Walsall Council, formerly Walsall Metropolitan Borough Council was created in 1974 to administer the newly formed Metropolitan Borough of Walsall.

Walsall Metropolitan Borough Council was assessed by the Audit Commission in 2008 and judged to be "improving well" in providing services for local people. Overall the council was awarded "three star" status meaning it was "performing well" and "consistently above minimum requirements", similar to 46% of all local authorities.

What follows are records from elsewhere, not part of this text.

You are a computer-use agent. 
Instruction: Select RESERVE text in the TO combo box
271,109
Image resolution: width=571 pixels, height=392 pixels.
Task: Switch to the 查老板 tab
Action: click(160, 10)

The council offices are located at the Civic Centre in the heart of Walsall. Elections to the council take place in three out of every four years, with one-third of the seats being contested at each election. Between its formation in 1974 and the 2003 election, the council varied between control by the Labour Party, and where no one party had an overall majority. From 2003 to the 2011 election the Conservative Party then held a majority of councillors. However, in 2011 Labour made eight gains, including 5 from the Conservatives and as a result the council came under no overall control, with the Conservatives continuing as a minority administration.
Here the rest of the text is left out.